◆ To do:
Each line starting at the one that contains "Select the green status dot for index 02998" and ending at the one that contains "Click the green tag object type icon" must be returned exactly, and the rest of the listing is left out.
━━━
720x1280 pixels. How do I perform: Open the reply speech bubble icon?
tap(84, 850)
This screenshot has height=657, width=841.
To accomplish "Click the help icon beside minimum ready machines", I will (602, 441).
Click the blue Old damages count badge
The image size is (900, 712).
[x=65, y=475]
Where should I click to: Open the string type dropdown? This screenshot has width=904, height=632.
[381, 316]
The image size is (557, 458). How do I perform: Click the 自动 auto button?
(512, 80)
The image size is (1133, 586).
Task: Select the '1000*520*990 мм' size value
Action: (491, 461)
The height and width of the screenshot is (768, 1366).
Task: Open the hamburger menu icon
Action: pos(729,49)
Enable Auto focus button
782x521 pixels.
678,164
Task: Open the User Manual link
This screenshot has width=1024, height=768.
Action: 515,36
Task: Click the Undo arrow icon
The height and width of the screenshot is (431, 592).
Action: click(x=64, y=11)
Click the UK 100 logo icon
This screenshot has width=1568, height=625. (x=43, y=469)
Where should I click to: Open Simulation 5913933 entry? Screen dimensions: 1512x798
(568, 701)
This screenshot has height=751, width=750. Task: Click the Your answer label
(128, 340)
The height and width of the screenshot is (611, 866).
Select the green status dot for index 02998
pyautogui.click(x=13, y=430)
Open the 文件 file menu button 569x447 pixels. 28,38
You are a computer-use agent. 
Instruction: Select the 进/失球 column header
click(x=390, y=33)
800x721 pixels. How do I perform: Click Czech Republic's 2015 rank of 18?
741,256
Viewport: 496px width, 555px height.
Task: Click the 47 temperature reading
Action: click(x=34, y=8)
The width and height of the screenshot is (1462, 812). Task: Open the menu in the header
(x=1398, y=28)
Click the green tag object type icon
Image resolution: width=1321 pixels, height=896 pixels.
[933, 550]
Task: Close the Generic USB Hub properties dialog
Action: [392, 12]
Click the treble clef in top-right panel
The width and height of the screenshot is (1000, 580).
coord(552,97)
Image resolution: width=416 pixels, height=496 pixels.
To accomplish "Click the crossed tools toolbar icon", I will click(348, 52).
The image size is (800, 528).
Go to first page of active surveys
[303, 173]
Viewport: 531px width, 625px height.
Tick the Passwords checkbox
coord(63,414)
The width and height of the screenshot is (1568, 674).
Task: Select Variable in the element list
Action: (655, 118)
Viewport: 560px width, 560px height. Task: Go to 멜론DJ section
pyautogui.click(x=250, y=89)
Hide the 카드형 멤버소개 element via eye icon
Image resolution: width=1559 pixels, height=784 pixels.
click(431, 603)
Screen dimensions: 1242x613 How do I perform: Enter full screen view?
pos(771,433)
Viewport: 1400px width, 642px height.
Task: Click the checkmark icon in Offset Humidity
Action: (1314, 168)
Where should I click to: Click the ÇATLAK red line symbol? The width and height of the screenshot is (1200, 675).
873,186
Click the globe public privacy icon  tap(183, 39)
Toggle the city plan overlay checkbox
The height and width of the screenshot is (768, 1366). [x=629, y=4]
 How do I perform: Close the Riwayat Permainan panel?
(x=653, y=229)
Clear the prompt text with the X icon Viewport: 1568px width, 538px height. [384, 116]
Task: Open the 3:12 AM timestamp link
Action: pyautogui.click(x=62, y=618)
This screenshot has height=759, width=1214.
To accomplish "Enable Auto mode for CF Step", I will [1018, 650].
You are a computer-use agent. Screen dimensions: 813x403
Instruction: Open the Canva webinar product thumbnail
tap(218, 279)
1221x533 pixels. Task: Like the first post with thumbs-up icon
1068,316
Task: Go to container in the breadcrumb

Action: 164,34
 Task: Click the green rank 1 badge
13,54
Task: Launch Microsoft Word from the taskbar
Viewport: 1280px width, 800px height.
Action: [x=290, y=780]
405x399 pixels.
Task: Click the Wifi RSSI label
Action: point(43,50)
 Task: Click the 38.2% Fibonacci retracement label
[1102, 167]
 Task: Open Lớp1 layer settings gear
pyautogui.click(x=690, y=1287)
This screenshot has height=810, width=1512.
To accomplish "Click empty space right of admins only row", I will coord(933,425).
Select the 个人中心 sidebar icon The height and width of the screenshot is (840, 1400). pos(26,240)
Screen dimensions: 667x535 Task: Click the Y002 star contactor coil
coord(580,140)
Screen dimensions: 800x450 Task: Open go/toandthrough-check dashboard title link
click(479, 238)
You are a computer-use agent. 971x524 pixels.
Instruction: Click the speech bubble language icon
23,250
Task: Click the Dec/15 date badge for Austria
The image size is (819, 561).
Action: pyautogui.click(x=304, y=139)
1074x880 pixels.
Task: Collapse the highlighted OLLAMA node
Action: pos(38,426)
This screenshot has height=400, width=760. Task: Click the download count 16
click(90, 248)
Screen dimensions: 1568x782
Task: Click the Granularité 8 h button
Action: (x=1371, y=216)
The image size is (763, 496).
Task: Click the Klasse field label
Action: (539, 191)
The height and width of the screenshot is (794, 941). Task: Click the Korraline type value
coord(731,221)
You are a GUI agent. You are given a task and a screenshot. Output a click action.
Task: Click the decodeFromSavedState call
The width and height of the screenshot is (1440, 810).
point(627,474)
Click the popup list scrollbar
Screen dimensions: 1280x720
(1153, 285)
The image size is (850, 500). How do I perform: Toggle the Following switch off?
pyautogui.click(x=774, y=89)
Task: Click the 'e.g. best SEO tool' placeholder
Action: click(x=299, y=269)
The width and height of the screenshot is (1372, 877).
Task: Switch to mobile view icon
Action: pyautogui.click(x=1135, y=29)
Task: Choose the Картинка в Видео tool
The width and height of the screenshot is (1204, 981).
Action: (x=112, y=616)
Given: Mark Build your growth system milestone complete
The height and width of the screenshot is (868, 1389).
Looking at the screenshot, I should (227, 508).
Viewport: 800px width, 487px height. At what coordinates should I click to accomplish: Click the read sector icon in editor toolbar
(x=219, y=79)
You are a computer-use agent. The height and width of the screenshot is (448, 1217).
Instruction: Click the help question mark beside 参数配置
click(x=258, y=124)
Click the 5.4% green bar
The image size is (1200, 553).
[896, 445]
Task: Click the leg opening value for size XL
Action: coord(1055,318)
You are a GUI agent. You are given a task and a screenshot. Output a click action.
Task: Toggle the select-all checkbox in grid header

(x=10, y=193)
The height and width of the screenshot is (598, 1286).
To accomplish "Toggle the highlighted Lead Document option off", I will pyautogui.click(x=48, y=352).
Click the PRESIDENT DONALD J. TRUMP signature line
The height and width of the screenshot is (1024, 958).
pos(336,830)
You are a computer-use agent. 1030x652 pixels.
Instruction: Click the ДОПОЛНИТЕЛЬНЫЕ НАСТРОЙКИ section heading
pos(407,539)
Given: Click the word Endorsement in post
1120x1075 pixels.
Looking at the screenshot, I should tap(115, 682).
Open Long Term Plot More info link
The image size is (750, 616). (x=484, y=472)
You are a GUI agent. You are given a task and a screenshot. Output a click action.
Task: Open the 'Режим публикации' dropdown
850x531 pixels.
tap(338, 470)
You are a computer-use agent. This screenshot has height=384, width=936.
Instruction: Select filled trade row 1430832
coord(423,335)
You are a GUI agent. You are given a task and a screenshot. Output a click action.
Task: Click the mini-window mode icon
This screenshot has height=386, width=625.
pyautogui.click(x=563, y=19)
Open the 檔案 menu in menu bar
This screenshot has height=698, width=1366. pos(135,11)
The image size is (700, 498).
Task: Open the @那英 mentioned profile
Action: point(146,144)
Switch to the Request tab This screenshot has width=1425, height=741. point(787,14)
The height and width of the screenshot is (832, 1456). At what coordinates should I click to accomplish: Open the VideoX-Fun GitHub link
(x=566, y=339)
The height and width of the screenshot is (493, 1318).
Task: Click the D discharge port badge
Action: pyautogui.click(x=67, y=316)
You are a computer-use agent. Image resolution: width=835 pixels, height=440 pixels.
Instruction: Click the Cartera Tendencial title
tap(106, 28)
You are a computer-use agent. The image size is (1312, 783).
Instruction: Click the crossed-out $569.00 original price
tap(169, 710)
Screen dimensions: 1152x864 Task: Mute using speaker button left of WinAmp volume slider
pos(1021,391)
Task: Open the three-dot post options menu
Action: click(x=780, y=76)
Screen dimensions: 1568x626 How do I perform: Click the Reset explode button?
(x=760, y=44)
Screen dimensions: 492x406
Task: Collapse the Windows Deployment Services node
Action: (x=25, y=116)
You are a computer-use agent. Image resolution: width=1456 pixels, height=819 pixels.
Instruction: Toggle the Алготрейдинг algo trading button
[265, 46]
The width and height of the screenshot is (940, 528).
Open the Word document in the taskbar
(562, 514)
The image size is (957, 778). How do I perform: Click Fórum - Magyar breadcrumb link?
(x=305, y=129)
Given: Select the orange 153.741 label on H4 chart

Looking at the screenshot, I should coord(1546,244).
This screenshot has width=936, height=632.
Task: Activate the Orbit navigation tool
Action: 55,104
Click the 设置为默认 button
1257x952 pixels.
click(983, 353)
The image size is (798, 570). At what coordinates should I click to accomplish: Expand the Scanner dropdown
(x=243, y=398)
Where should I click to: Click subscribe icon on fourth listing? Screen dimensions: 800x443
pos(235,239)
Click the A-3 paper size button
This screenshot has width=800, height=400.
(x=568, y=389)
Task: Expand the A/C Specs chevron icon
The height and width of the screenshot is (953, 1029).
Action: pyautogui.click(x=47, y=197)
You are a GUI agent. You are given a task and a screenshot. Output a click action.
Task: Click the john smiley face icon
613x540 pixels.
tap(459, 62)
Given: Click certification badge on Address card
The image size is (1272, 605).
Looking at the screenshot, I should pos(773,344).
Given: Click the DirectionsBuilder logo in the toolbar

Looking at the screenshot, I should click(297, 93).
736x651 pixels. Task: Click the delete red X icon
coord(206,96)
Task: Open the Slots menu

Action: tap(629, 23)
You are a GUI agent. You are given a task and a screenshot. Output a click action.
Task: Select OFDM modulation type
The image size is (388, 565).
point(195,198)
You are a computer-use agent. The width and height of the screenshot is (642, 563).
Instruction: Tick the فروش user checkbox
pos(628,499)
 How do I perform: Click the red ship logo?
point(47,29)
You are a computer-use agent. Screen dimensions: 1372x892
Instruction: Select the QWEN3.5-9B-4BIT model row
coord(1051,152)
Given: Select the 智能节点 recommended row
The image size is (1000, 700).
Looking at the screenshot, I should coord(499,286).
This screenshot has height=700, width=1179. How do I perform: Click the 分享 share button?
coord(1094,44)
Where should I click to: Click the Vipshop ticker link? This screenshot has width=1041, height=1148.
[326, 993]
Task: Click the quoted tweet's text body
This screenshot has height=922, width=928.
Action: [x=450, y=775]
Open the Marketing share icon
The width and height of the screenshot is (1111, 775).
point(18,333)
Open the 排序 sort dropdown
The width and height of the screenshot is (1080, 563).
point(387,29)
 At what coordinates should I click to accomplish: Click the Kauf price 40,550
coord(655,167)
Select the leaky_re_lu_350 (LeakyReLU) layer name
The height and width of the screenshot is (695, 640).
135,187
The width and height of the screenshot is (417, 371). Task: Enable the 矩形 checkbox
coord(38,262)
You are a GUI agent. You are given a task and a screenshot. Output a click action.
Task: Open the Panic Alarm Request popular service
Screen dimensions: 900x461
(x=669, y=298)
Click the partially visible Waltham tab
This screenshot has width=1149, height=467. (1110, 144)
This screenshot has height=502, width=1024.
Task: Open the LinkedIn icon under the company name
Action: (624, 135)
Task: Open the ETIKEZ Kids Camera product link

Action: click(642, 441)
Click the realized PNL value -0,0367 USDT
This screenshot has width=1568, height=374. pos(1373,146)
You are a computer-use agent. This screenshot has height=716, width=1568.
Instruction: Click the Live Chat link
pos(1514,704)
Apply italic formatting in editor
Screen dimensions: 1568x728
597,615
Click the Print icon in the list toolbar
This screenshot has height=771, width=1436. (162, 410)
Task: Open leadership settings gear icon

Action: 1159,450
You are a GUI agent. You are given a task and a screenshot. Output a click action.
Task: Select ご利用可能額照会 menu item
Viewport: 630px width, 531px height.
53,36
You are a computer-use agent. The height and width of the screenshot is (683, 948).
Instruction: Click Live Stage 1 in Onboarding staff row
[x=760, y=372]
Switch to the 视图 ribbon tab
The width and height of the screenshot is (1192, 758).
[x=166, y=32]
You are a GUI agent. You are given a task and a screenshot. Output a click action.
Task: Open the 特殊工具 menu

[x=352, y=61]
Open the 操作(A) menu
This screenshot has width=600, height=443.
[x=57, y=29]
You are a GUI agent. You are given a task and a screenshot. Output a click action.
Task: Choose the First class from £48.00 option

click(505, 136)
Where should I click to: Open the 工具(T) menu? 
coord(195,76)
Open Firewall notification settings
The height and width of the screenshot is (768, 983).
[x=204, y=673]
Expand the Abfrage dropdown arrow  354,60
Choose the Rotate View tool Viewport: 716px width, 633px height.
━━━
◆ Exercise output:
Select the green status dot for index 02998
pyautogui.click(x=13, y=430)
Open the 文件 file menu button 569x447 pixels. 28,38
You are a computer-use agent. 
Instruction: Select the 进/失球 column header
click(x=390, y=33)
800x721 pixels. How do I perform: Click Czech Republic's 2015 rank of 18?
741,256
Viewport: 496px width, 555px height.
Task: Click the 47 temperature reading
Action: click(x=34, y=8)
The width and height of the screenshot is (1462, 812). Task: Open the menu in the header
(x=1398, y=28)
Click the green tag object type icon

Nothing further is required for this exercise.